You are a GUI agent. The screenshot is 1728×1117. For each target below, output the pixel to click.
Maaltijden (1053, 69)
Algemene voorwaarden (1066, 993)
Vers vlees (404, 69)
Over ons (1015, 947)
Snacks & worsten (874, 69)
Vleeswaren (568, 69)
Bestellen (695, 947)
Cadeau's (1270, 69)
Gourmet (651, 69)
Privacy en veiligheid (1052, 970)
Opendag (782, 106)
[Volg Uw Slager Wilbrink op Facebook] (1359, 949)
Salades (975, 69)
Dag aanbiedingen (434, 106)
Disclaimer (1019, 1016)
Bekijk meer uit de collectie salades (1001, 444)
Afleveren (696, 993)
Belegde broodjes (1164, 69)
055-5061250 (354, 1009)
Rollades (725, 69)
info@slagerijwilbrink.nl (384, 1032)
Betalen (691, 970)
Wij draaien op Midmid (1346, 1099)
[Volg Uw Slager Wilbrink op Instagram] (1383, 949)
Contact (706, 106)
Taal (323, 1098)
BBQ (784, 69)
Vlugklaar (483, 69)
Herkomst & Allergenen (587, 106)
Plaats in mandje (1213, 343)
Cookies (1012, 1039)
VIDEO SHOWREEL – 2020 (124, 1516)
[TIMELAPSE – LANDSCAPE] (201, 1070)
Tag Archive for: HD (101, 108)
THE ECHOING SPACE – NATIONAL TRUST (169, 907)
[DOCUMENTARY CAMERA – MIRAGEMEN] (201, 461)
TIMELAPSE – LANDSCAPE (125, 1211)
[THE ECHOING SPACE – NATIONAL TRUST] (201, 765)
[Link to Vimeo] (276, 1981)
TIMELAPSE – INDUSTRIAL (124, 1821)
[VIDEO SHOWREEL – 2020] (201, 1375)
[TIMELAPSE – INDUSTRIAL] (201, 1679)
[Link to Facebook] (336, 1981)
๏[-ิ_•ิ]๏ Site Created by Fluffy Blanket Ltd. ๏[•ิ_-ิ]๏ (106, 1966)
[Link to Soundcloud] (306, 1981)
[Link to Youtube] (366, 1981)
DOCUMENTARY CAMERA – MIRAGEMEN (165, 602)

#### DIRECTIONS
Which lines above contain the word "CAMERA"? Copy each one.

#### RESPONSE FOR THIS EXERCISE
[DOCUMENTARY CAMERA – MIRAGEMEN] (201, 461)
DOCUMENTARY CAMERA – MIRAGEMEN (165, 602)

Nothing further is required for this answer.